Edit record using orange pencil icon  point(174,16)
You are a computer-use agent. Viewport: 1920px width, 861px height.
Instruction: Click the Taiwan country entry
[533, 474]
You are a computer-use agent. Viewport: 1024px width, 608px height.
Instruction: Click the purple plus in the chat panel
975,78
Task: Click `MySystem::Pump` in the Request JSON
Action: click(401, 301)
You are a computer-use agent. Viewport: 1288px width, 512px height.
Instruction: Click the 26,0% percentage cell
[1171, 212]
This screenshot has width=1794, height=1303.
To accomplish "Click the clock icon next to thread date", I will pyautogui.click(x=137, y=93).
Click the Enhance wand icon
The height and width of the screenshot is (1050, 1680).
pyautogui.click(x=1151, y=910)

++++++++

**YOUR ASSIGNMENT**
Please repeat every record above word for word.

**WORKED SOLUTION**
Edit record using orange pencil icon  point(174,16)
You are a computer-use agent. Viewport: 1920px width, 861px height.
Instruction: Click the Taiwan country entry
[533, 474]
You are a computer-use agent. Viewport: 1024px width, 608px height.
Instruction: Click the purple plus in the chat panel
975,78
Task: Click `MySystem::Pump` in the Request JSON
Action: click(401, 301)
You are a computer-use agent. Viewport: 1288px width, 512px height.
Instruction: Click the 26,0% percentage cell
[1171, 212]
This screenshot has width=1794, height=1303.
To accomplish "Click the clock icon next to thread date", I will pyautogui.click(x=137, y=93).
Click the Enhance wand icon
The height and width of the screenshot is (1050, 1680).
pyautogui.click(x=1151, y=910)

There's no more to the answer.